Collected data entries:

===============

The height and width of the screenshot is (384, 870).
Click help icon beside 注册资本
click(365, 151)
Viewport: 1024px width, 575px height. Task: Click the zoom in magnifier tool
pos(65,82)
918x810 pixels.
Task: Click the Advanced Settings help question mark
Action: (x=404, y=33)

===============

Work instructions: Take the line that contains "Click help icon beside 注册资本" and each line after it through the end of the records, and repeat them all exactly. Nothing else.

Task solution:
Click help icon beside 注册资本
click(365, 151)
Viewport: 1024px width, 575px height. Task: Click the zoom in magnifier tool
pos(65,82)
918x810 pixels.
Task: Click the Advanced Settings help question mark
Action: (x=404, y=33)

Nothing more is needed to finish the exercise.